If a line of the data below holds the word "thumbnail", list it.

================================

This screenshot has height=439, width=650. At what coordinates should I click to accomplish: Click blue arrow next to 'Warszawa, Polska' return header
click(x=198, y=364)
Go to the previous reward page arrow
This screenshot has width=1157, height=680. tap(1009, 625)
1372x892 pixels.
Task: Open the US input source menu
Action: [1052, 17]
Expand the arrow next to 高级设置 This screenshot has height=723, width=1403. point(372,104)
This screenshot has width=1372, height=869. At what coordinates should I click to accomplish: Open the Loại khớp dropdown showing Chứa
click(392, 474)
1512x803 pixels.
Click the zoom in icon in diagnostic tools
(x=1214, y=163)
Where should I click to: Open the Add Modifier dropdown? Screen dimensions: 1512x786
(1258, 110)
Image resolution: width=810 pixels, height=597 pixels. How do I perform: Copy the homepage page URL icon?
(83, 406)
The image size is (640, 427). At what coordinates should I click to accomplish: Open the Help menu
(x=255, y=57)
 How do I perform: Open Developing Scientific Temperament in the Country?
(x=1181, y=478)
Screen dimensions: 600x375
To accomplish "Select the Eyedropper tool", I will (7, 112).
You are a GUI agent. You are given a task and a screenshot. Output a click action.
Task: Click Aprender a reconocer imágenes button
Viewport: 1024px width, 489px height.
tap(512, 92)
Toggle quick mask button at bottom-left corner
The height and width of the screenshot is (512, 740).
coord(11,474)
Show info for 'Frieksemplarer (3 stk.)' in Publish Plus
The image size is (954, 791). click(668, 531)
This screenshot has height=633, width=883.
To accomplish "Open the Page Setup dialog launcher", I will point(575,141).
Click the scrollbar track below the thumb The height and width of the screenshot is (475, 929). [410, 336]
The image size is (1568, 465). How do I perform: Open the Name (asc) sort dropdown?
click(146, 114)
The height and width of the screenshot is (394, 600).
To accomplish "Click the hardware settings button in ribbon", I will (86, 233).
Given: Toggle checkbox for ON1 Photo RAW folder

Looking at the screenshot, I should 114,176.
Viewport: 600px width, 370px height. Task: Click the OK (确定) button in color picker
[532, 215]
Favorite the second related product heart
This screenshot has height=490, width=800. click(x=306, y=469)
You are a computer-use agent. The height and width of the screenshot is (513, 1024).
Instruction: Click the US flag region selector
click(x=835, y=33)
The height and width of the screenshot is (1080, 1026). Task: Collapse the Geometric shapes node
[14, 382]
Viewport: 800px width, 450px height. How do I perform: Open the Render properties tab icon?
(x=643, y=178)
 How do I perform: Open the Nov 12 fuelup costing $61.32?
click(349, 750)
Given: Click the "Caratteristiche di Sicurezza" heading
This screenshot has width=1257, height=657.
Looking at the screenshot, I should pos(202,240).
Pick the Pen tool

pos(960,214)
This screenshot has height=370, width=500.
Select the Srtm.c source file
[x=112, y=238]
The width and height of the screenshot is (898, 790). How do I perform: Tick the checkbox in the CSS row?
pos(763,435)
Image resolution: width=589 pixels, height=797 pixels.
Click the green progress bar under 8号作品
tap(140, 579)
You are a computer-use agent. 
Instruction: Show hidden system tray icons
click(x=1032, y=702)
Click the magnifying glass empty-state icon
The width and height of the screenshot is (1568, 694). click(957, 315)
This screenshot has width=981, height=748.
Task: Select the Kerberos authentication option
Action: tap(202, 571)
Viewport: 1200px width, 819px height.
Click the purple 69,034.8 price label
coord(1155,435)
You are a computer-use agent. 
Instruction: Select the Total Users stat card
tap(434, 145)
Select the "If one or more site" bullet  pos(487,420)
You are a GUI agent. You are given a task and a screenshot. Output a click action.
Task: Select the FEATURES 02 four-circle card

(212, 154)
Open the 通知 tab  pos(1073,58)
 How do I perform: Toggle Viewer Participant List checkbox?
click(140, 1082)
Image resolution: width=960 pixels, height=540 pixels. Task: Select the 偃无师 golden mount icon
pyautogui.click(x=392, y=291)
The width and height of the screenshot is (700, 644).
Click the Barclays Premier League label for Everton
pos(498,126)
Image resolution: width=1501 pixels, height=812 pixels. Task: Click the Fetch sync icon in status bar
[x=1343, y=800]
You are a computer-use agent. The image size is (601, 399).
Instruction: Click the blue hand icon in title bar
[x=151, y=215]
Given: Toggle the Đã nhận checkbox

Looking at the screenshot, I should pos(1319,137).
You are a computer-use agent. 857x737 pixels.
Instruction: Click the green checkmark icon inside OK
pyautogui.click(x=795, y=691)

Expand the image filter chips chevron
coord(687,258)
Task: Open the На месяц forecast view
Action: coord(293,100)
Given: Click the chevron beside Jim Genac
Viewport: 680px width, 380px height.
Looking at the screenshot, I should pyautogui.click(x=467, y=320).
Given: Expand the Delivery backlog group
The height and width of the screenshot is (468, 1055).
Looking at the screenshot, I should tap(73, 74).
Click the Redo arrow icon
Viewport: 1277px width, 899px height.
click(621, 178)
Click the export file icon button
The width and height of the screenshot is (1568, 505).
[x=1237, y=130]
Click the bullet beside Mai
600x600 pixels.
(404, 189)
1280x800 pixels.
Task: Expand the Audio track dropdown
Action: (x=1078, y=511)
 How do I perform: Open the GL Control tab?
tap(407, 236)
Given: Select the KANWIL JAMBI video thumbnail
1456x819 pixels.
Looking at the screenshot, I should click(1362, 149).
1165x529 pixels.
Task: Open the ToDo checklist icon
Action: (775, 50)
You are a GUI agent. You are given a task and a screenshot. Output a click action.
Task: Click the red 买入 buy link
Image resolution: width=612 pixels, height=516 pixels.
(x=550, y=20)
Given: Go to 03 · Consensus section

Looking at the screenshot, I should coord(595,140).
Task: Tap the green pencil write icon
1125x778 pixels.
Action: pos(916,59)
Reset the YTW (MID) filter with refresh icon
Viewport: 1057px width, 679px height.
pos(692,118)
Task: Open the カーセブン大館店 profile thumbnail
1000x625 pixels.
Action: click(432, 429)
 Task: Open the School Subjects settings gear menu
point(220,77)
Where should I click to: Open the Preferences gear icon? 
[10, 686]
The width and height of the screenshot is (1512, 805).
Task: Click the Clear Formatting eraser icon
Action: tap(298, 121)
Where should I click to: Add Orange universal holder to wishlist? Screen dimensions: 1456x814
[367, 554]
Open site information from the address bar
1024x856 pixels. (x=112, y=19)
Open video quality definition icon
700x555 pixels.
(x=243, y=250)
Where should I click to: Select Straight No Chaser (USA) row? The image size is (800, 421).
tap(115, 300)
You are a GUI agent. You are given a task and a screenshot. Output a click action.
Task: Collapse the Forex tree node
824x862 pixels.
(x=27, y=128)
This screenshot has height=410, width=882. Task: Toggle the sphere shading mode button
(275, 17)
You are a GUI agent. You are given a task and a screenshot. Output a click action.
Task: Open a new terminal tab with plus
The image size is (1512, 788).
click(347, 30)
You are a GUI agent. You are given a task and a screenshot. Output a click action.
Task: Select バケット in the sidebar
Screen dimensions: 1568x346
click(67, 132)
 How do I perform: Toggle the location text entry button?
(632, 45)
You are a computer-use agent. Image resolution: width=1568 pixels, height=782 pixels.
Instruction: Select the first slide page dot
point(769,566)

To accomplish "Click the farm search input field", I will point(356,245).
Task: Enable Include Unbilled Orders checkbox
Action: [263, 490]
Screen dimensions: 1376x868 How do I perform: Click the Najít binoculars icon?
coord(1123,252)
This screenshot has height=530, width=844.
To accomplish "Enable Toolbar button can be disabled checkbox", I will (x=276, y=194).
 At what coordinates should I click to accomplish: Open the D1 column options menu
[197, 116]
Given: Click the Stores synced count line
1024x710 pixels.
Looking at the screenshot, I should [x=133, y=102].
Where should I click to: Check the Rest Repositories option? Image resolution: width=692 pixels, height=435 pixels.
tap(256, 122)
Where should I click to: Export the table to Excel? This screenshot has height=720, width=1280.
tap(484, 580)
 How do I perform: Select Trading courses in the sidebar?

================================

ANSWER SPACE:
Given: Select the KANWIL JAMBI video thumbnail
Task: Open the カーセブン大館店 profile thumbnail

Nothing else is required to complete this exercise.